Gardiner, a skater, had started fingerboarding after breaking a knee two years ago.
“Ever since then, it’s like, I really want to skate and hit those tricks, but I just — it’s not the same. I’m not trying to do that again,” he said with a laugh. “So this is a nice way to find the middle ground, try that stuff without getting hurt.”



801 fingerboarding organizers Clark Checketts and Ethan Alvey attended, spreading the word on their social platforms. Their group of fingerboarders has grown in the years since they started the first organized fingerboarding group in northern Utah.
Checketts had seen competitions and meetups in other states but nothing near his home in Ogden. So he put out a Facebook post, and three people showed up with their significant others, he said.
And the next one had 10 people.
“It just started growing by word of mouth, social media,” Checketts said.
He met Alvey at one of their meetups, who offered to help run the group with his background in organizing events. Now they host competitions four times a year.
“We try to make them feel really inviting to any skill level. So people can come. It’s free, and we never charge for entry,” said Checketts.
But Saturday afternoon at Pendry wasn’t an 801 fingerboarding event.
“This was especially cool and momentous for us because we’ve been pushing hard ourselves, and it’s been fun, but it’s obviously a lot of work,” said Checketts. “This was the first time that someone else was like, ‘Hey, I want to host an event.’”
Because it wasn’t their event, it was also the first time in a while that Checketts and Alvey could also compete.
Brian Bevacqua, Compass Sports’ recreation manager and host of the competition, announced the matchups and explained the rules. The event’s bracket-style play involved matching tricks: When one player landed a trick, the other had two attempts to land it themselves. In the early rounds, the first to spell out “SK8” would lose, then “SKATE” in later matchups.
Both brackets had a three-way final, and appreciative cheers applauded extra-difficult tricks.

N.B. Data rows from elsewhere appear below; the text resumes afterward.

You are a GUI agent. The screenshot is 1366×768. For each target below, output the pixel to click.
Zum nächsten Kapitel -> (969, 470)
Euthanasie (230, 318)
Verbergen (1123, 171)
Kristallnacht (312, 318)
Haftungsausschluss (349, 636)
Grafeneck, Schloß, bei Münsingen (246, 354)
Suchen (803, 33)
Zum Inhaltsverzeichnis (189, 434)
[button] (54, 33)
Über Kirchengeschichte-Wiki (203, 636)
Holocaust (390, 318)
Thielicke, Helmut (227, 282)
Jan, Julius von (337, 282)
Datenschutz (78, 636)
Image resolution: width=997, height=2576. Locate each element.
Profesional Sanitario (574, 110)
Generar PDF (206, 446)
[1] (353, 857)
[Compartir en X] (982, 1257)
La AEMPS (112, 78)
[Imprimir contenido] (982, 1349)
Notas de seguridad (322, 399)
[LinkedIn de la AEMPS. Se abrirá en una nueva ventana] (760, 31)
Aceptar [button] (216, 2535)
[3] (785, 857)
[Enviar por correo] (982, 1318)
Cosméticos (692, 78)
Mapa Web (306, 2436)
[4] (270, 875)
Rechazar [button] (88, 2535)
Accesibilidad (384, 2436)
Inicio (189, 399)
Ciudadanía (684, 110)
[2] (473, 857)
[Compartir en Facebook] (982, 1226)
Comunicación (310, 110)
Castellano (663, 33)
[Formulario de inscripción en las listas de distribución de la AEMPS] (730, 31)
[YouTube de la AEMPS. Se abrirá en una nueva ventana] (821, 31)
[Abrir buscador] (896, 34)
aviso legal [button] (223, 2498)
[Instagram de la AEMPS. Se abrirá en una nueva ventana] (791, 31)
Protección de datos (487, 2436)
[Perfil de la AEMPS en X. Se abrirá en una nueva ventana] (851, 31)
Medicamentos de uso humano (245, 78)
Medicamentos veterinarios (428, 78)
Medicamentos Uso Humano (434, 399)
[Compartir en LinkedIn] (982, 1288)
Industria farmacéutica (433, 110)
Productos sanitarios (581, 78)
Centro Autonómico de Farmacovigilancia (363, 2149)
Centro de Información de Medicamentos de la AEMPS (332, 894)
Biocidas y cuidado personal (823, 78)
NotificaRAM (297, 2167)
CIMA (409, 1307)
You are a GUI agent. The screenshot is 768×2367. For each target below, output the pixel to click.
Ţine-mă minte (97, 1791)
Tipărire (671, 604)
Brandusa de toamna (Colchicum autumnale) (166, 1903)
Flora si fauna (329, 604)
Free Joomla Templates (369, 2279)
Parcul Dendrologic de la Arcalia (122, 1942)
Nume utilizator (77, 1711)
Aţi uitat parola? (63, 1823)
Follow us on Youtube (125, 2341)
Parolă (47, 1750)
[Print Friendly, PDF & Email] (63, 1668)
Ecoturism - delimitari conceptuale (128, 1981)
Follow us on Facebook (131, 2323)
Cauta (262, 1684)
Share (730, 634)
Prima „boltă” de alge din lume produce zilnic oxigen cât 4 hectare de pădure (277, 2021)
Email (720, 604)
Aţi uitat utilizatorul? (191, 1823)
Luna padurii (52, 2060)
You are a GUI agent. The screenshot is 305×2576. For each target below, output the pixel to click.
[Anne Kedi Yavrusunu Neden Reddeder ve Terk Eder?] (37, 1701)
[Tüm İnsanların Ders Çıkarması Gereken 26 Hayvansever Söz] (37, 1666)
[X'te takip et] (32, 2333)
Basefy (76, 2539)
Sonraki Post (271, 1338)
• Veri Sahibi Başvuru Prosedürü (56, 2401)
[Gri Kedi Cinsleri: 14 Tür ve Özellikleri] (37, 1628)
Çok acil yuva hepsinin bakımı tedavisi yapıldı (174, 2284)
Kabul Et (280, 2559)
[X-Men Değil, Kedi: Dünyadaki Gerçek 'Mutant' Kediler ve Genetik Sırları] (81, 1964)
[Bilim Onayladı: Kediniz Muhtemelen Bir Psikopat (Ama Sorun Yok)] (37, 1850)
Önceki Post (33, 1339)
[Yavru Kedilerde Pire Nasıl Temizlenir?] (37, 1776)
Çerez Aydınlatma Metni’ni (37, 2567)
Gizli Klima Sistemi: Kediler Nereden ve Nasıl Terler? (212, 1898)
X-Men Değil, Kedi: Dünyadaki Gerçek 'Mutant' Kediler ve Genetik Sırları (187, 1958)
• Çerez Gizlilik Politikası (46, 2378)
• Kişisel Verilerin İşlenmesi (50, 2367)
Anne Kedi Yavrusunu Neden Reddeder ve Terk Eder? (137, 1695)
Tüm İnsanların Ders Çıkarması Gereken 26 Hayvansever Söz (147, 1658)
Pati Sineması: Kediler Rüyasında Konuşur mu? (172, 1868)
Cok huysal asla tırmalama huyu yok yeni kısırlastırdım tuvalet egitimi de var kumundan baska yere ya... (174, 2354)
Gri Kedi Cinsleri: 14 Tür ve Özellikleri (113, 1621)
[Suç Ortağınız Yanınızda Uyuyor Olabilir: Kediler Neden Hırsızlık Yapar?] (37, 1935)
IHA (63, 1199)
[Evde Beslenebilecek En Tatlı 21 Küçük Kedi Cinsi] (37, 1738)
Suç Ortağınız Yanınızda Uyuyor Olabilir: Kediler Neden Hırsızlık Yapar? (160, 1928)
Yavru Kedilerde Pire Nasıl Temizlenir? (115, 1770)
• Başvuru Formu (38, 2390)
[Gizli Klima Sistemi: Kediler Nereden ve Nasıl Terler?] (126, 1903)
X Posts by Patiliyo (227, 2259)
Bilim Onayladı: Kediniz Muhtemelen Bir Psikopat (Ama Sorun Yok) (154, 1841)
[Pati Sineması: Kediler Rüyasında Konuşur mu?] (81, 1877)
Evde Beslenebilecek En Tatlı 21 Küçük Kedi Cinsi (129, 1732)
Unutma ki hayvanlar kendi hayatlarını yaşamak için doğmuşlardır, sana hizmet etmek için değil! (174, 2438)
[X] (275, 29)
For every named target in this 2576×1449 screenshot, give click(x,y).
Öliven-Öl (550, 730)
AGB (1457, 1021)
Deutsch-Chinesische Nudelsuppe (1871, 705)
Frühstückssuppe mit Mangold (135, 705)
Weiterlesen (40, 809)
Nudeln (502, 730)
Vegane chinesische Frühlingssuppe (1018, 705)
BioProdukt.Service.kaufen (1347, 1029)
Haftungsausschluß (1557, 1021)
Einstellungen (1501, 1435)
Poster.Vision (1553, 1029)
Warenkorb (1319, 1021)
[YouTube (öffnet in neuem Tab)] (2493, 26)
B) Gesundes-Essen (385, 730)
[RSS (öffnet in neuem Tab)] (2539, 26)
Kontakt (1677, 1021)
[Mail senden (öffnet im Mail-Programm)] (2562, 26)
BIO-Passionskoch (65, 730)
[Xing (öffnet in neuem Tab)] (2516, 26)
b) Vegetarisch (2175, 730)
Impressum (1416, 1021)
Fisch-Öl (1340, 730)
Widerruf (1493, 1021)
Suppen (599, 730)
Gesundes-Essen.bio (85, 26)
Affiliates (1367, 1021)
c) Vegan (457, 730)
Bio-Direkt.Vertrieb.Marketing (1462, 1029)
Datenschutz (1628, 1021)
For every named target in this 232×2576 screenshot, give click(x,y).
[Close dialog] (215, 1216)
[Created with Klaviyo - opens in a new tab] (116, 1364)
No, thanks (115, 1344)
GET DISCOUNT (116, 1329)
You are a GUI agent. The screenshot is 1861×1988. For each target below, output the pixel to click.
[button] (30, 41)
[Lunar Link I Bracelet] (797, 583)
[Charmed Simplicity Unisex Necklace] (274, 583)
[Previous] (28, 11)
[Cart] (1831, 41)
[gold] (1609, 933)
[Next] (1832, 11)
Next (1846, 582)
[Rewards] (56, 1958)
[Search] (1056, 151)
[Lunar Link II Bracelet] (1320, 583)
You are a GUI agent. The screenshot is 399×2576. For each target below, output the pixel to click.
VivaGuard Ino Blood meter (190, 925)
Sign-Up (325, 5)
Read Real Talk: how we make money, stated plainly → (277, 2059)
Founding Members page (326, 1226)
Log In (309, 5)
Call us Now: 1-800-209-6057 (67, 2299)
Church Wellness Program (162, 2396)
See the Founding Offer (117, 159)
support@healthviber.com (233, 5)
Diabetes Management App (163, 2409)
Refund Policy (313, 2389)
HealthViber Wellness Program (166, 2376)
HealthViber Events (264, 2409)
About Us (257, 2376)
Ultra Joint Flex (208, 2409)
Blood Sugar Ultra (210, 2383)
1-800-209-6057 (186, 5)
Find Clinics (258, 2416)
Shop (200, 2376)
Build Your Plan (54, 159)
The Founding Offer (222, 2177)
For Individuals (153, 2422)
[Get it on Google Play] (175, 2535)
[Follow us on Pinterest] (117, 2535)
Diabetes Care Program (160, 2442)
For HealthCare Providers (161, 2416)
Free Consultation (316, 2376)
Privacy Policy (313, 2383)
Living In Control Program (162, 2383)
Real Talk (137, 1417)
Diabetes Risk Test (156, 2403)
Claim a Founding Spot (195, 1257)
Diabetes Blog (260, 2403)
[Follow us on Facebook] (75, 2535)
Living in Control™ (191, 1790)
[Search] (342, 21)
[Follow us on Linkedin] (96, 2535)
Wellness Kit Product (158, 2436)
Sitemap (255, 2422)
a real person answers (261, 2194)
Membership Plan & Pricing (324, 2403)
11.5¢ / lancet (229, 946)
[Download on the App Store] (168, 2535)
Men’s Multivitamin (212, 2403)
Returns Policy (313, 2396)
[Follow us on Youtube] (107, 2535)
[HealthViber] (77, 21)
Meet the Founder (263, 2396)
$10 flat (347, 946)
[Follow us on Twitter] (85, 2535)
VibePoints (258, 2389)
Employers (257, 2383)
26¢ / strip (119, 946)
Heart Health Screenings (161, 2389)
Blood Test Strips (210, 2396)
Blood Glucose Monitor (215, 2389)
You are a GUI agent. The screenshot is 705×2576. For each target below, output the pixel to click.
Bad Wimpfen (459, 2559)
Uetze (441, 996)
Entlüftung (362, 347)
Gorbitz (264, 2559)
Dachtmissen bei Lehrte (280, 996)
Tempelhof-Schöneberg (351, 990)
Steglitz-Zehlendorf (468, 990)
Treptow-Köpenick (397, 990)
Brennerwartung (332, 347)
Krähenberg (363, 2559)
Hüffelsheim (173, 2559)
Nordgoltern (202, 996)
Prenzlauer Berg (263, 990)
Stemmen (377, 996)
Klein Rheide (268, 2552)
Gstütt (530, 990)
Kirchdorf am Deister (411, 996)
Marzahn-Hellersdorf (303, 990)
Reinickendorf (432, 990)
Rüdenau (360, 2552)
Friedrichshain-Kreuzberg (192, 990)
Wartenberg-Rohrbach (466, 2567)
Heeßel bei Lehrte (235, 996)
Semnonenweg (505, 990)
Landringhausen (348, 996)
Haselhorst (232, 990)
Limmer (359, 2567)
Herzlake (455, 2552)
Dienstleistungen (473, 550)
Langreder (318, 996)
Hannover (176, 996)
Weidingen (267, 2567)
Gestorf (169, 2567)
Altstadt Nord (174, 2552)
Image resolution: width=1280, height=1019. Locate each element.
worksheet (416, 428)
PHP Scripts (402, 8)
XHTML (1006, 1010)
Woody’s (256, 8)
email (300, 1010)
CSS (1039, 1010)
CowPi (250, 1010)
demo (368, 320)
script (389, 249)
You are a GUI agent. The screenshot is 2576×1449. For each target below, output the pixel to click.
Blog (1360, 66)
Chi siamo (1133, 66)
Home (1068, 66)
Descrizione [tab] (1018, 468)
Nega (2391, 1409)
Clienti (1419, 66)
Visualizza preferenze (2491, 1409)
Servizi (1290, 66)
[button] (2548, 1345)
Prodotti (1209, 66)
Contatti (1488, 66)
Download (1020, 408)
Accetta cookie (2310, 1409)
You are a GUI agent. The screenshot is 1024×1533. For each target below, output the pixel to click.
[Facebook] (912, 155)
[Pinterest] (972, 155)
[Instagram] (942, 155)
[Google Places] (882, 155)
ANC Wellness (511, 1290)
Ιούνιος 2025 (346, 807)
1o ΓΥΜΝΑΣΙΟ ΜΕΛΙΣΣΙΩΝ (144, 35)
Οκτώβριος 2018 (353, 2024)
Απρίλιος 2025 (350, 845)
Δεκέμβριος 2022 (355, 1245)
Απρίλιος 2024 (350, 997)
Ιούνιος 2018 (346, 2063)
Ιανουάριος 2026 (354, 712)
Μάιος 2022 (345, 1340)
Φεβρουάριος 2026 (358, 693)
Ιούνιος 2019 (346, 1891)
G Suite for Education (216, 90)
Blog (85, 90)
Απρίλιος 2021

While much of the group was connected through 801 fingerboarding, some were locals who had just stumbled on the park.
Twelve-year-old Parkites Ford Walsh and Jackson Olson had e-biked over, only recently discovering the fingerboarding park so close to home. The event was their first competition, and both walked away with a prize.

“One of the things that I’m really big on is the next generation,” said Bevacqua. “I really like when the younger kids are getting in here and working on these tricks and being able to come back.”
After winners were announced, most stayed to keep playing and wait out the late-summer thunderstorm at the covered park.
The Blackriver fingerboarding park at Pendry Park City, located outside of Compass Sports at 2417 W High Mountain Road, is open to the public. Learn more about 801 fingerboarding and their upcoming events on Instagram @801fingerboarding.
“It feels like it’s really starting to catch on. People are noticing how cool it is,” Alvey said.